BURGOS: (coverage cut) …speculation here about the health again. What is the condition of President Duterte? I know, it’s been a grueling schedule for him.
SEC. PANELO: Well, I think the very punishing work schedule of the President shows he is in top physical shape. His absence in some meetings yesterday was a result of having lack of sleep; he had to make power naps in between. He worked very late the night before. I think he had only less than three hours sleep.
BURGOS: So, again when you do this type if diplomatic effort with multiple countries, people are watching you very closely so, I guess—did he make a discernment as to which events he really felt he needed to be at?
SEC. PANELO: Well, maybe in a way, yes. What is—the very important gathering where three top leaders had to address the ASEAN leaders, he was there. The only event that he did not attend was when he was going to read the joint statement, that’s why he tasked the Secretary of Foreign Affairs to do it for him.
BURGOS: What’s been the main goal of the delegation at the summit? There is a lot of obviously big issues that are on top of mind. But in your prospective, what is the biggest message that you are bringing?
SEC. PANELO: Well, I think the very important issue in the ASEAN Summit is the gathering of countries, the members of that group, where they can discuss concerns that affected them in the region like security, the trade relations between them, the problems that confront them in the South China Sea and other mutual concerns.
BURGOS: Well, the South China Sea of course is a big issue that everyone has been following and we heard from President Duterte, his comments, that you know he is willing to work with China considering that they have already occupied a lot of the features in the area. But some were seeing this, as you know, as a kind of deference to China and Beijing. How are you seeing it?
SEC. PANELO: The President or our country is supposed to be the coordinator of the members of the ASEAN. Now, he is asking China exactly what it has in mind with respect to the Code of Conduct that the ASEAN and China will be drafting. In other words, the President is asking China exactly what do you have in mind with respect to this problem on navigation so that I can relay it with the members.
BURGOS: You know, I just saw that Philippine Defense Secretary Delfin Lorenzana was on BBC and talking about his own confusion about the timing of how long it would take for China to agree to a Code of Conduct and whether it will be legally binding. So, at least from the Defense side, there is at least a little bit confusion or at least misunderstanding about the timing. What can you say about that from the Presidential side to it?

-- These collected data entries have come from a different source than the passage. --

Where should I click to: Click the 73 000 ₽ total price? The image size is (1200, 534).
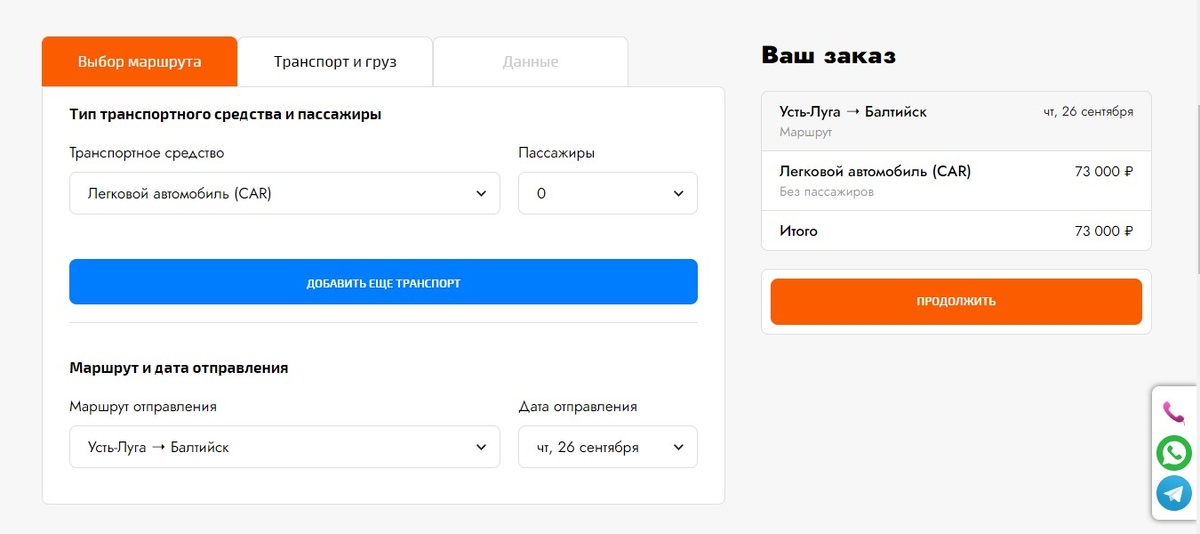(1103, 231)
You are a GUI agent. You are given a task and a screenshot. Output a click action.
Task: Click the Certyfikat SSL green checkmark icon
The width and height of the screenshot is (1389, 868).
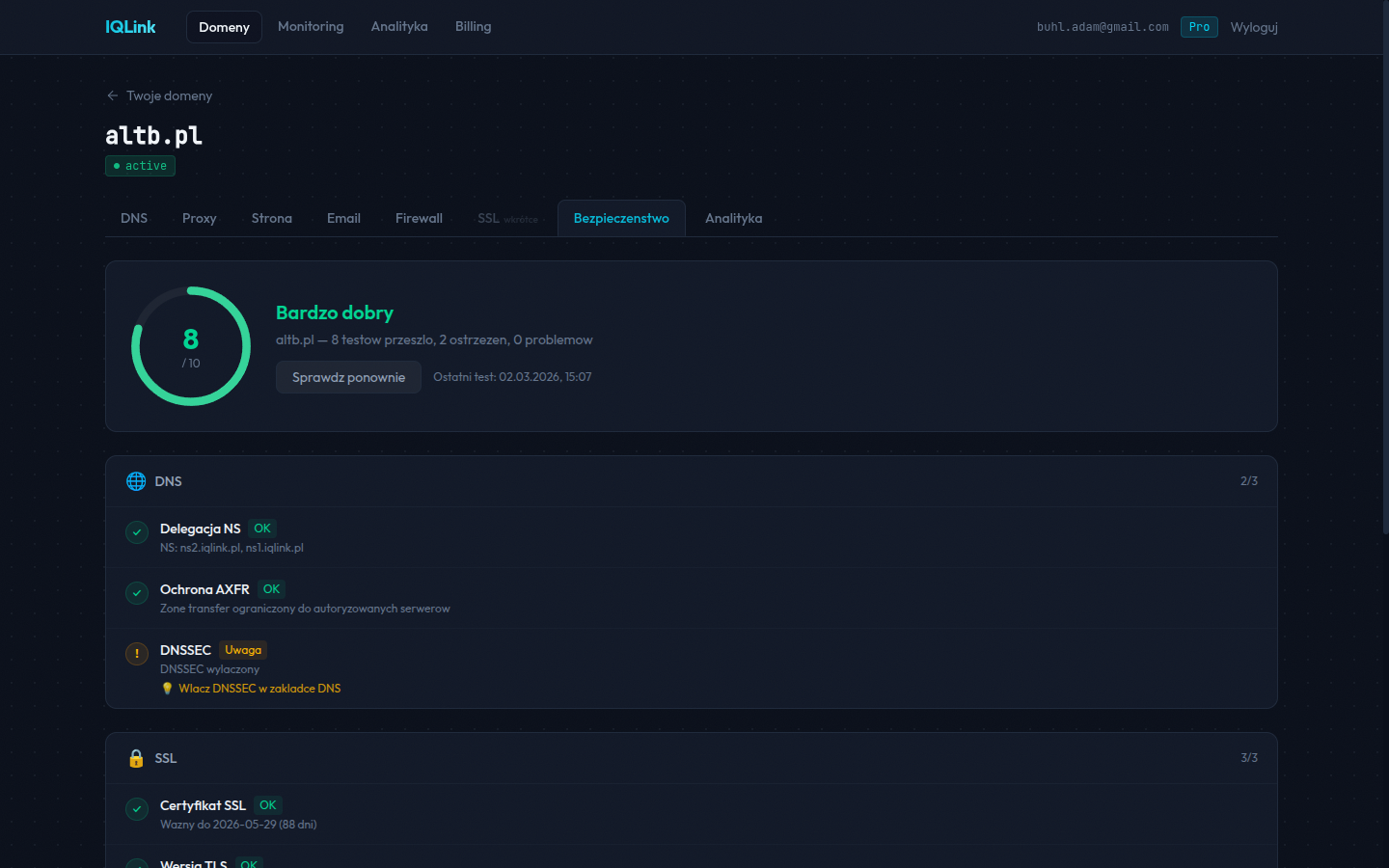pos(137,809)
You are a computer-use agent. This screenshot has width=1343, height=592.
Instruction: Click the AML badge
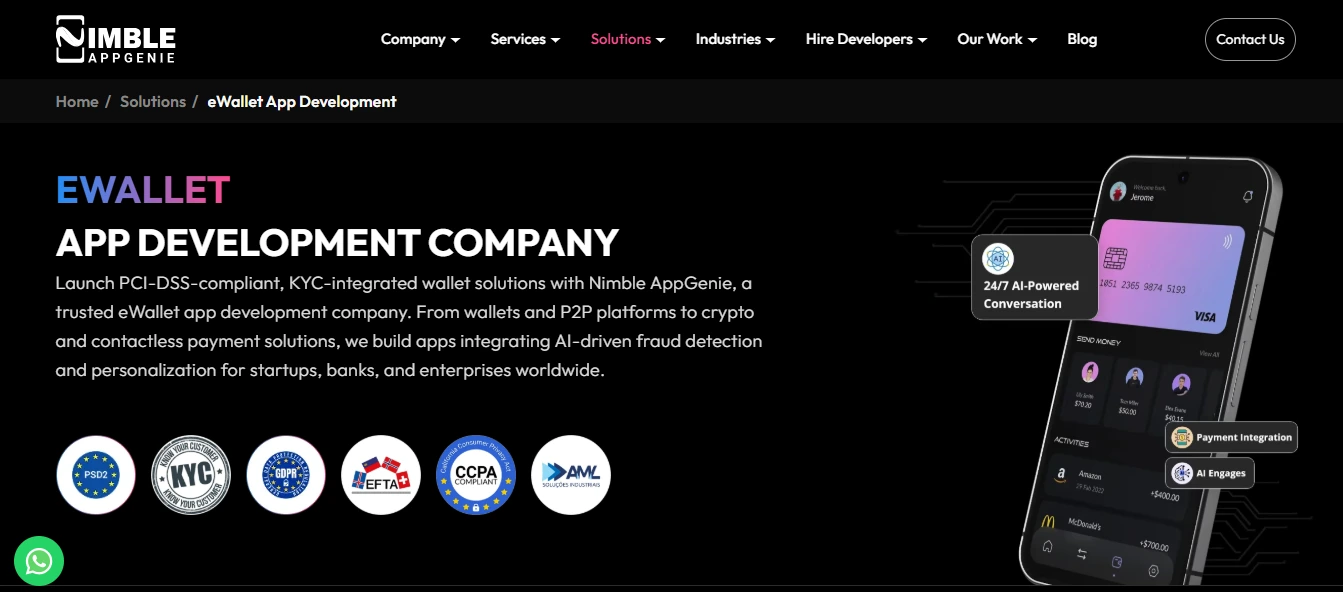(571, 475)
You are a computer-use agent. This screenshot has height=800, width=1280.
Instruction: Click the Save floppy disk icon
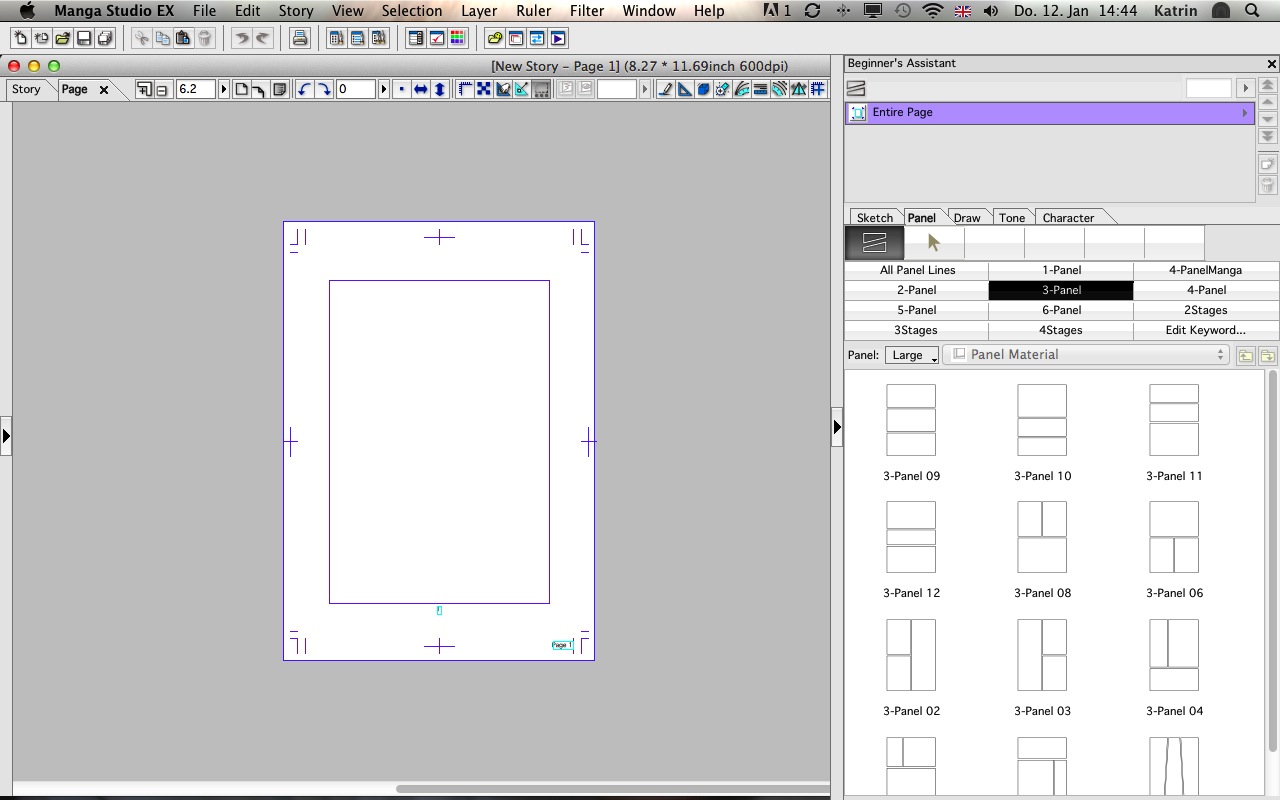click(x=84, y=39)
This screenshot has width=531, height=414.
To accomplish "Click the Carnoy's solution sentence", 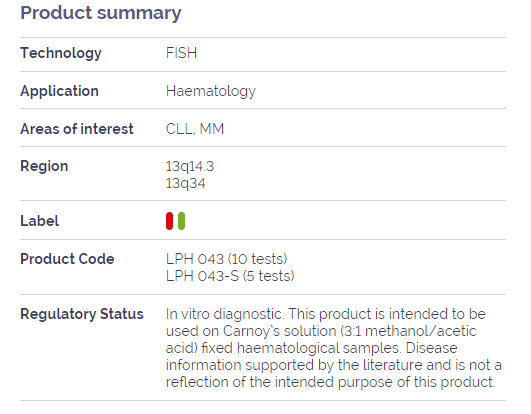I will tap(325, 331).
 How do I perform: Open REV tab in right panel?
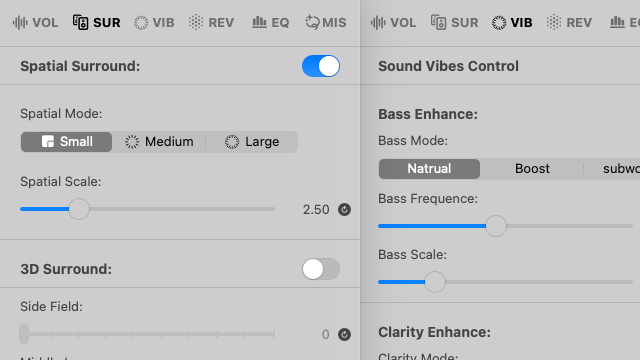(569, 22)

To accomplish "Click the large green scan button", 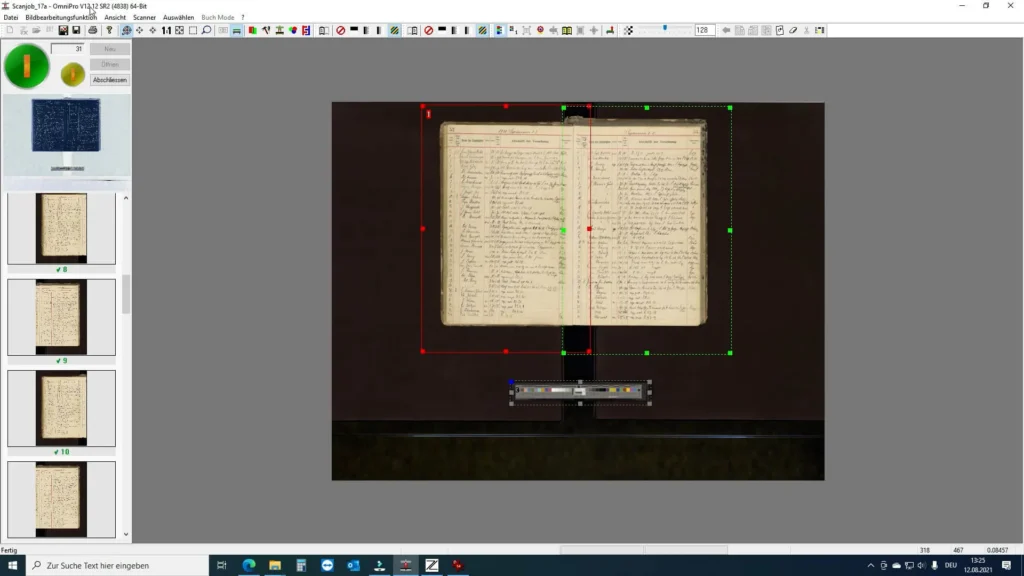I will (x=26, y=67).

SEC. PANELO: To my mind, what is important is that China has opened itself to talk about the problems in South China Sea; where before its stand was you can’t come in, this is ours. But this time, it is going to sit down with its neighbors and talk about their concerns; because there are conflicting claims with respect to the South China Sea. So, I think that’s a very welcome development and China is willing to abide by the Code of Conduct that it will be drafted by them.
BURGOS: Well, for sure, there’s going to be the major meetings today as you mentioned, the US as well as China. So, what are you expecting to come out of those particular summits?
SEC. PANELO: Well, I think every time that leaders of different countries meet and they talk about mutual concerns, about problems in the region that concerned them. I think there has something to be coming out of them and mostly beneficial to the parties concerned.
BURGOS: We are following the ceremony over in Wyoming for the return of the Balangiga Bells which is happening today with Secretary Mattis. What can you say about that, about this return of these very important historical mementos of the Philippines?
SEC. PANELO: Well, we are welcoming any steps towards the return of those bells not only because it’s historic, but because it was taken from us under the cost of bloodshed of thousands of Filipinos. But as the President says on his own words, ‘It ain’t here until it’s here.’ So, we’d rather not comment until those bells are properly returned to us.
BURGOS: Okay, we are looking ahead. Finally, Secretary, what we expecting from APEC? What are the biggest goals in terms of drawing attention to investment here in the Philippines?
SEC. PANELO: Well, we hope that trade relations really improve vastly with respect to other countries and specially the security concerns. The problems of this region are, one, terrorism; and then we have the piracy on the seas; and the radicalism that seems to seep in into other countries of this region.
BURGOS: Sir, you sound like security definitely is still one of the big issues top of mine. Always good to have you on the show Secretary Sal Panelo; joining us from Singapore. Have a good trip and looking forward to hearing what you bring back from the both summits.
SEC. PANELO: Thank you Annalisa for having me.